Plate II. OLYMPIA: VALLEY OF THE ALPHEUS
Alinari
The great defect of the climate of modern Greece is the malaria which haunts her plains and lowlands in early autumn. This is partly the effect and partly the cause of undrained and sparsely populated marsh-lands like those of Bœotia. It need not have been so in early Greek history. There must have been more agriculture and more trees in ancient than in modern Greece. An interesting and ingenious theory has lately been advanced which would trace the beginning of malaria in Greece to the fourth century. Its effect is seen in the loss of vigour which begins in that period and the rapid shrinkage of population which marks the beginning of the downfall in that and the succeeding century. In Italy the same theory has even better attestation, for the Roman Campagna which to-day lies desolate and fever-stricken was once the site of populous cities and the scene of agricultural activity.
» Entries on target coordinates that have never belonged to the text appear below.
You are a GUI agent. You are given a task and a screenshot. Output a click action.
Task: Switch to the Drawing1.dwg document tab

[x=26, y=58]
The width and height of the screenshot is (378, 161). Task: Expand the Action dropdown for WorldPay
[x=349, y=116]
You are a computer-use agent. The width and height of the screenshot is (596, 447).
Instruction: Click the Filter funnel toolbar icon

The scenery of Greece is singularly impressive. Folded away among the hills there are, indeed, some lovely wooded valleys,[3] like Tempe, but in general it is a treeless country, and the eye enjoys, in summer at least, a pure harmony of brown hills with deep blue sea and sky. The sea is indigo, almost purple, and the traveller quickly sees the justice of Homer’s epithet of “wine-dark.” Those brown hills make a lovely background for the play of light and shade. Dawn and sunset touch them with warmer colours, and the plain of Attica is seen “violet-crowned” by the famous heights of Hymettus, Pentelicus, and Parnes. The ancient Greek talked little of scenery, but he saw a nereid in every pool, a dryad under every oak, and heard the pipe of Pan in the caves of his limestone hills. He placed the choir of Muses on Mount Helicon, and, looking up to the snowy summit of Olympus, he peopled it with calm, benignant deities.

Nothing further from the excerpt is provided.